══ Given entries

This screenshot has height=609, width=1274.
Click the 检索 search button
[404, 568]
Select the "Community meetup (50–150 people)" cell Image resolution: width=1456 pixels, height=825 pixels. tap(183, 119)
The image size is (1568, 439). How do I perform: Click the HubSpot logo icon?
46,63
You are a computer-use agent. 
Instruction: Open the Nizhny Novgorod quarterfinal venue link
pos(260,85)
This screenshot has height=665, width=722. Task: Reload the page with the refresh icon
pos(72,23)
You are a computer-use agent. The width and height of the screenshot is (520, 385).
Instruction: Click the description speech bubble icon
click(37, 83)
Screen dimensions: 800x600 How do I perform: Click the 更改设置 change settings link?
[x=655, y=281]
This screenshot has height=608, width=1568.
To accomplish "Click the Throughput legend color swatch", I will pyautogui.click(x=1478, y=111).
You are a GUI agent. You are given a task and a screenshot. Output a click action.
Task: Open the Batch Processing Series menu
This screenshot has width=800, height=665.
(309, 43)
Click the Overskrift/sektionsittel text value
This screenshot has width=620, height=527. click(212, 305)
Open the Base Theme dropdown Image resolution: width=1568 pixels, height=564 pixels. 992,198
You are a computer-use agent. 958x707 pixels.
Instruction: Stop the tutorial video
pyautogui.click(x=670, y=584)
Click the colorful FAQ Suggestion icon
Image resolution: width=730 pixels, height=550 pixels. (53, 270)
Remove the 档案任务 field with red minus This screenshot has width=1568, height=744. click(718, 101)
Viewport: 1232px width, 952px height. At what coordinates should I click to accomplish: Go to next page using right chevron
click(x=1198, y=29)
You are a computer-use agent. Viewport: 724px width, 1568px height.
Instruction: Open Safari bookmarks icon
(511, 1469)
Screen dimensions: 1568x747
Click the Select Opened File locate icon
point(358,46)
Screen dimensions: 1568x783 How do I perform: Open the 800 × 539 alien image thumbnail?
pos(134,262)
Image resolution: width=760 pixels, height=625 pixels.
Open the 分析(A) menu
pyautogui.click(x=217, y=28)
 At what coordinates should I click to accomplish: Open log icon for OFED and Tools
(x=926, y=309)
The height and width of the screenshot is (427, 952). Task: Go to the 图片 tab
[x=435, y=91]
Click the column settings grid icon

════

> Problem description: Could you reproduce the data above exactly as given?

> Written answer:
This screenshot has height=609, width=1274.
Click the 检索 search button
[404, 568]
Select the "Community meetup (50–150 people)" cell Image resolution: width=1456 pixels, height=825 pixels. tap(183, 119)
The image size is (1568, 439). How do I perform: Click the HubSpot logo icon?
46,63
You are a computer-use agent. 
Instruction: Open the Nizhny Novgorod quarterfinal venue link
pos(260,85)
This screenshot has height=665, width=722. Task: Reload the page with the refresh icon
pos(72,23)
You are a computer-use agent. The width and height of the screenshot is (520, 385).
Instruction: Click the description speech bubble icon
click(37, 83)
Screen dimensions: 800x600 How do I perform: Click the 更改设置 change settings link?
[x=655, y=281]
This screenshot has height=608, width=1568.
To accomplish "Click the Throughput legend color swatch", I will pyautogui.click(x=1478, y=111).
You are a GUI agent. You are given a task and a screenshot. Output a click action.
Task: Open the Batch Processing Series menu
This screenshot has width=800, height=665.
(309, 43)
Click the Overskrift/sektionsittel text value
This screenshot has width=620, height=527. click(212, 305)
Open the Base Theme dropdown Image resolution: width=1568 pixels, height=564 pixels. 992,198
You are a computer-use agent. 958x707 pixels.
Instruction: Stop the tutorial video
pyautogui.click(x=670, y=584)
Click the colorful FAQ Suggestion icon
Image resolution: width=730 pixels, height=550 pixels. (53, 270)
Remove the 档案任务 field with red minus This screenshot has width=1568, height=744. click(718, 101)
Viewport: 1232px width, 952px height. At what coordinates should I click to accomplish: Go to next page using right chevron
click(x=1198, y=29)
You are a computer-use agent. Viewport: 724px width, 1568px height.
Instruction: Open Safari bookmarks icon
(511, 1469)
Screen dimensions: 1568x747
Click the Select Opened File locate icon
point(358,46)
Screen dimensions: 1568x783 How do I perform: Open the 800 × 539 alien image thumbnail?
pos(134,262)
Image resolution: width=760 pixels, height=625 pixels.
Open the 分析(A) menu
pyautogui.click(x=217, y=28)
 At what coordinates should I click to accomplish: Open log icon for OFED and Tools
(x=926, y=309)
The height and width of the screenshot is (427, 952). Task: Go to the 图片 tab
[x=435, y=91]
Click the column settings grid icon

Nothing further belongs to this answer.